À peu près tout le monde s'entend pour dire que le français doit être protégé dans cet océan anglophone qu'est l'Amérique du Nord. Que quelques centaines d'enfants aillent à l'école anglaise ne changera pas le rapport de forces, mais la loi 115 est un symbole d'un laisser-faire en matière linguistique du gouvernement libéral. Elle est également le reflet d'un manque d'imagination de ce gouvernement.

Pourquoi exiger trois ans dans une école non subventionnée, plutôt que six? Pourquoi étendre ce droit acheté pour un enfant à sa fratrie et à sa descendance? Pourquoi s'encombrer d'une évaluation du «parcours authentique» dont l'arbitraire sera contesté immédiatement devant les tribunaux? Pourquoi ne pas avoir décidé que six ans dans une école non subventionnée, tout le cours primaire, soient nécessaires pour attester ce parcours authentique et limiter le droit à l'école subventionnée au seul enfant qui a suivi ce curriculum? L'opposition aurait moins de prise sur une telle loi et la liberté de choix serait quand même respectée.
2 commentaires
  • Adario - Inscrit 22 octobre 2010 07 h 36

    Contribution remarquable

    Simplement merci pour ce diagnostic et ces propositions en faveur d'un projet démocratique sain et viable pour la société québécoise, dont l'attachement à la langue française demeure l'un des plus grands atouts pour sa personnalité.
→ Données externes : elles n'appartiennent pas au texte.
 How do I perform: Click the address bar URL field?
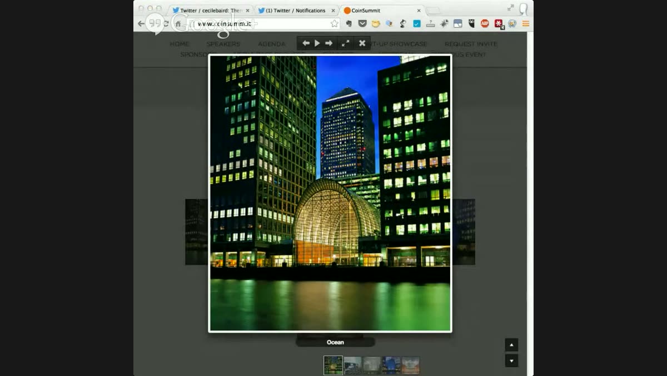point(262,24)
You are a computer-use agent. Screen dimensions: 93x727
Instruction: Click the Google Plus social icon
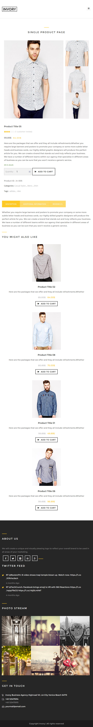coord(35,558)
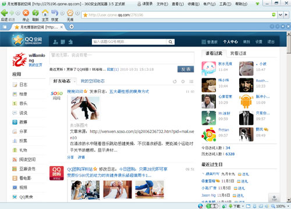
Task: Click the green refresh icon
Action: [x=36, y=13]
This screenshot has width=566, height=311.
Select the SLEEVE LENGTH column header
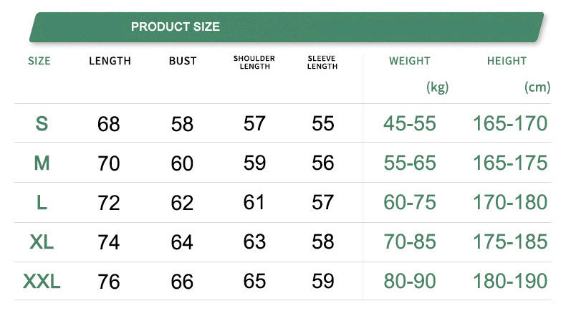[x=322, y=62]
    Et je rajouterais que pour ceux qui s'intéressent à l'évolution des langues et de la pensée en général, la disparition du français est une catastrophe monumentale en considération des durs acquis que la civilisation humaine a pu développer, comme l'est également, d'une autre manière, le sanskrit au Tibet.

  • Sylvie Brodeur - Inscrite 22 octobre 2010 20 h 37

    Mais il demeure..

    que le fait de pouvoir s'acheter un droit ?!?